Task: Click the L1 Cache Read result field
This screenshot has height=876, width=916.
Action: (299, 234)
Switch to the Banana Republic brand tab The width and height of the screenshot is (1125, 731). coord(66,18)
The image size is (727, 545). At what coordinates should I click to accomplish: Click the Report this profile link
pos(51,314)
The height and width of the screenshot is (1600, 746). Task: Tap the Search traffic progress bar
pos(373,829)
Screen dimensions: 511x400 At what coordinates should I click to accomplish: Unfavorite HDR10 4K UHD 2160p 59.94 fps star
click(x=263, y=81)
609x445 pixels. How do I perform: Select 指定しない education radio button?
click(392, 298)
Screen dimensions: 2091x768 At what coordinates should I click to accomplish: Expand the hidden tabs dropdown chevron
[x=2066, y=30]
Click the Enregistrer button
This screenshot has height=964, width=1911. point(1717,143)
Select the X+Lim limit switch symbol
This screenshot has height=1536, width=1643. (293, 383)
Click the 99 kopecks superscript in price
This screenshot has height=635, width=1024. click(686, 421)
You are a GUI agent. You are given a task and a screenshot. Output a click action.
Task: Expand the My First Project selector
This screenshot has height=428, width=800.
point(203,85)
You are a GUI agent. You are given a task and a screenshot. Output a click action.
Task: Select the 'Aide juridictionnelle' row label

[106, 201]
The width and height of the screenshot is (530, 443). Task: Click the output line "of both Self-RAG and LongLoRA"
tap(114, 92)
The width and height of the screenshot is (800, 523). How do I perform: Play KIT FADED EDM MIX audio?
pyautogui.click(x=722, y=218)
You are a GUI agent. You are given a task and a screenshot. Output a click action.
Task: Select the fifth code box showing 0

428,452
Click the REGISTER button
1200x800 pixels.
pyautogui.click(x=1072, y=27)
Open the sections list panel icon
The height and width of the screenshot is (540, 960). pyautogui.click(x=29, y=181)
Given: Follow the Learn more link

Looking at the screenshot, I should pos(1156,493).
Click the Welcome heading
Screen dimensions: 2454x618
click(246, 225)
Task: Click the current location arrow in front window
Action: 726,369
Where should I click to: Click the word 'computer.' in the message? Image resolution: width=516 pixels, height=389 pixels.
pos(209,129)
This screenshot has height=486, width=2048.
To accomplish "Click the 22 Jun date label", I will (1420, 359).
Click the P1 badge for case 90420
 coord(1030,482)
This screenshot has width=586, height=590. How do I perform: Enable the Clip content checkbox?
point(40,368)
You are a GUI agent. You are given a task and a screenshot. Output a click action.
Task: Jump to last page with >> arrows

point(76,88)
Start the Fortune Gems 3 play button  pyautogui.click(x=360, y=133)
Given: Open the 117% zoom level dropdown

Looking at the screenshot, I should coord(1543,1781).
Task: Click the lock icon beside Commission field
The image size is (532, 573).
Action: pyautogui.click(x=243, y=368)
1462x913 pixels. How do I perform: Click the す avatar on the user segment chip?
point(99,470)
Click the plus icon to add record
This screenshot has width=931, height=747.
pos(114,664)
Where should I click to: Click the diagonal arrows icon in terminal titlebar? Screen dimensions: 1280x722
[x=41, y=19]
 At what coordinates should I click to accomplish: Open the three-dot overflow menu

········

Produce the records once again, exactly as they stand above.

Task: Click the L1 Cache Read result field
This screenshot has height=876, width=916.
Action: (299, 234)
Switch to the Banana Republic brand tab The width and height of the screenshot is (1125, 731). coord(66,18)
The image size is (727, 545). At what coordinates should I click to accomplish: Click the Report this profile link
pos(51,314)
The height and width of the screenshot is (1600, 746). Task: Tap the Search traffic progress bar
pos(373,829)
Screen dimensions: 511x400 At what coordinates should I click to accomplish: Unfavorite HDR10 4K UHD 2160p 59.94 fps star
click(x=263, y=81)
609x445 pixels. How do I perform: Select 指定しない education radio button?
click(392, 298)
Screen dimensions: 2091x768 At what coordinates should I click to accomplish: Expand the hidden tabs dropdown chevron
[x=2066, y=30]
Click the Enregistrer button
This screenshot has height=964, width=1911. point(1717,143)
Select the X+Lim limit switch symbol
This screenshot has height=1536, width=1643. (293, 383)
Click the 99 kopecks superscript in price
This screenshot has height=635, width=1024. click(686, 421)
You are a GUI agent. You are given a task and a screenshot. Output a click action.
Task: Expand the My First Project selector
This screenshot has height=428, width=800.
point(203,85)
You are a GUI agent. You are given a task and a screenshot. Output a click action.
Task: Select the 'Aide juridictionnelle' row label

[106, 201]
The width and height of the screenshot is (530, 443). Task: Click the output line "of both Self-RAG and LongLoRA"
tap(114, 92)
The width and height of the screenshot is (800, 523). How do I perform: Play KIT FADED EDM MIX audio?
pyautogui.click(x=722, y=218)
You are a GUI agent. You are given a task and a screenshot. Output a click action.
Task: Select the fifth code box showing 0

428,452
Click the REGISTER button
1200x800 pixels.
pyautogui.click(x=1072, y=27)
Open the sections list panel icon
The height and width of the screenshot is (540, 960). pyautogui.click(x=29, y=181)
Given: Follow the Learn more link

Looking at the screenshot, I should pos(1156,493).
Click the Welcome heading
Screen dimensions: 2454x618
click(246, 225)
Task: Click the current location arrow in front window
Action: 726,369
Where should I click to: Click the word 'computer.' in the message? Image resolution: width=516 pixels, height=389 pixels.
pos(209,129)
This screenshot has height=486, width=2048.
To accomplish "Click the 22 Jun date label", I will (1420, 359).
Click the P1 badge for case 90420
 coord(1030,482)
This screenshot has width=586, height=590. How do I perform: Enable the Clip content checkbox?
point(40,368)
You are a GUI agent. You are given a task and a screenshot. Output a click action.
Task: Jump to last page with >> arrows

point(76,88)
Start the Fortune Gems 3 play button  pyautogui.click(x=360, y=133)
Given: Open the 117% zoom level dropdown

Looking at the screenshot, I should coord(1543,1781).
Task: Click the lock icon beside Commission field
The image size is (532, 573).
Action: pyautogui.click(x=243, y=368)
1462x913 pixels. How do I perform: Click the す avatar on the user segment chip?
point(99,470)
Click the plus icon to add record
This screenshot has width=931, height=747.
pos(114,664)
Where should I click to: Click the diagonal arrows icon in terminal titlebar? Screen dimensions: 1280x722
[x=41, y=19]
 At what coordinates should I click to accomplish: Open the three-dot overflow menu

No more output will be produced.